Communication is a form of transporting (or reproducing) information from point A, where it originates, to point B. The two points (A and B) can be separated in space or time. Several authors have asked themselves: what is the nature of the information? It is related to the concepts of entropy, order and improbability. Claude Shannon proposed to encode the message through a series of binary questions in order to be able to measure the information contained in it by means of a dimensionless unit of measurement called a binary digit (bit). A “message” consisting of letters of the alphabet can be coded into “symbols” (Morse code), which can be transmitted through “signals” consisting of short electrical pulses (dots) or long electrical pulses (lines). Therefore, information uses symbolic systems in which “something represents something else”. The best-known symbolic systems are DNA and articulate language. They are formed by physical, replicable (transmissible) structures that originated in a historical process (which accounts for their arbitrariness). Organisms and machines that simulate organisms are systems with goals (goals located in the future).
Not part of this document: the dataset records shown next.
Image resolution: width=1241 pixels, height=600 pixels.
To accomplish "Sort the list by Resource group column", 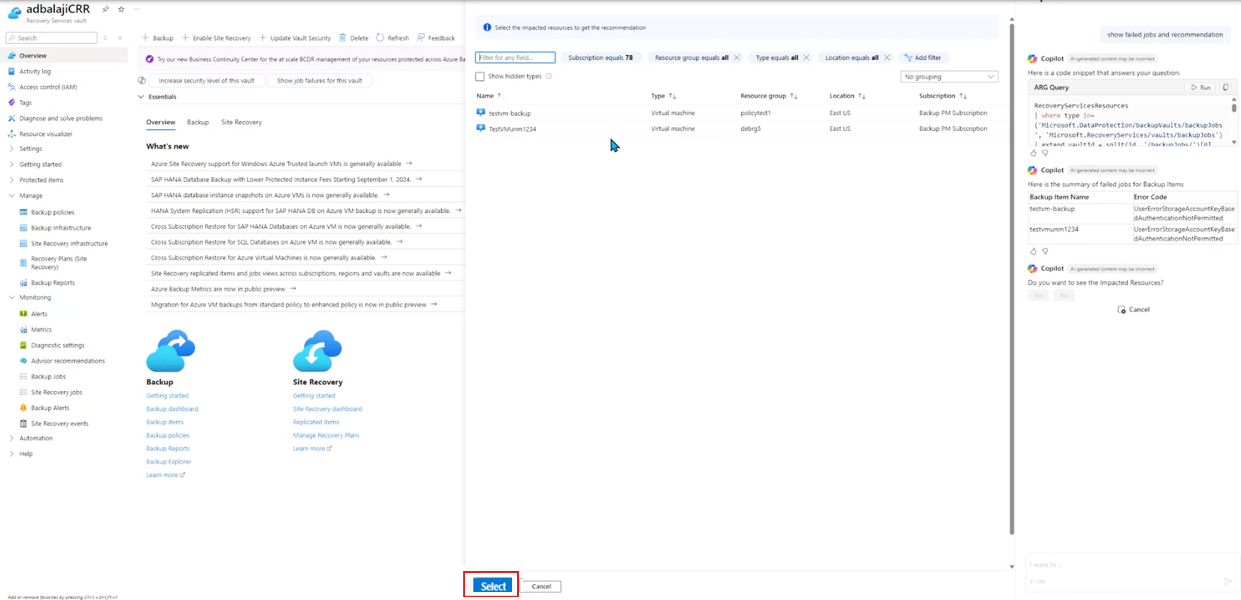I will pos(794,96).
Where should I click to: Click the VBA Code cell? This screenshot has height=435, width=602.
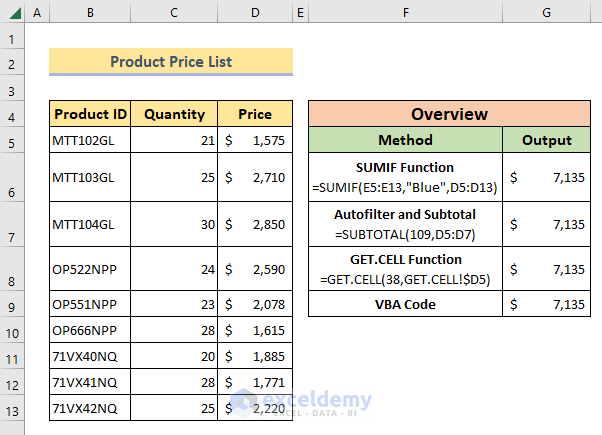coord(405,304)

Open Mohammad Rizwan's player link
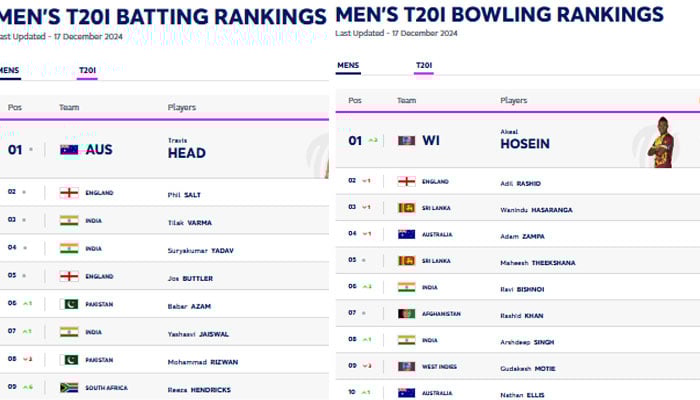pyautogui.click(x=203, y=361)
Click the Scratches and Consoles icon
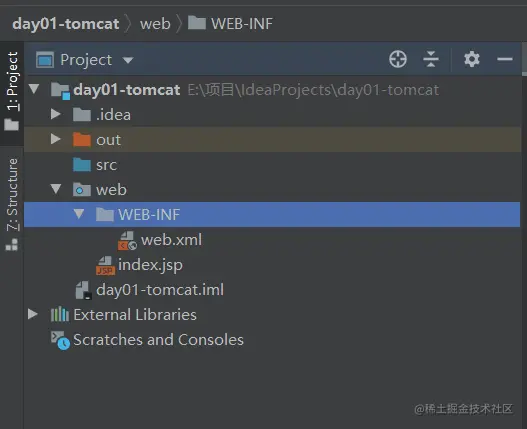 click(60, 340)
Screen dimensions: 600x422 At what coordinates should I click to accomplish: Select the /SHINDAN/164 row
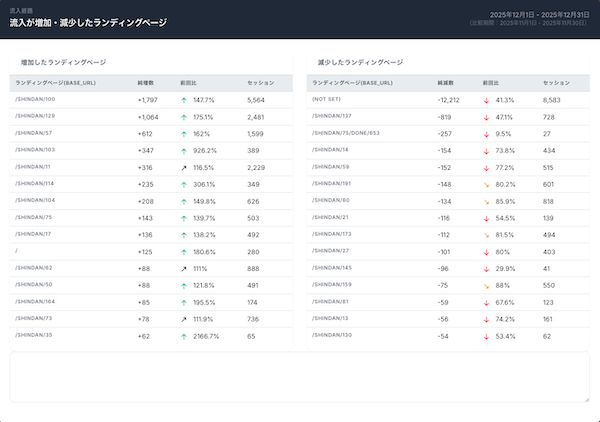pyautogui.click(x=36, y=301)
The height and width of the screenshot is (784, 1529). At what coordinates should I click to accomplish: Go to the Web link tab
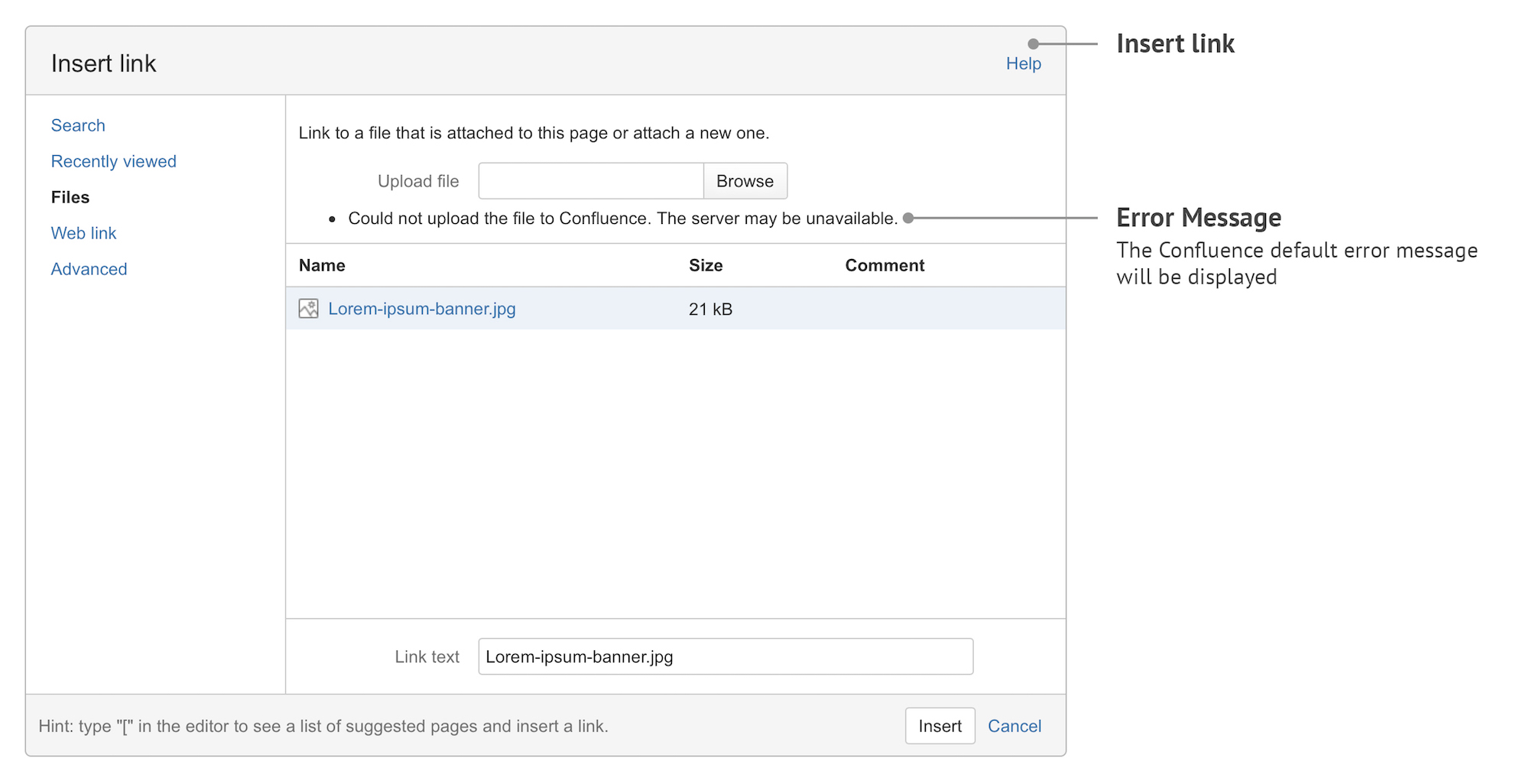(83, 233)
They consist of three major components: (a) an input, which encodes some aspects of the physical world into information; (b) a processing center; and (c) an output equipped with actuators. To these three components must be added an additional system capable of re-entering the data and information referring to the performance performed (negative feedback). In recent decades, exploration machines, machines with implicit intelligence (machine learning, deep learning) and machines with internal imaginative states have been developed. On an information technology and philosophical level, a lively discussion is underway on the possible negative effects that a non-beneficial artificial superintelligence could cause to humanity and to life in general.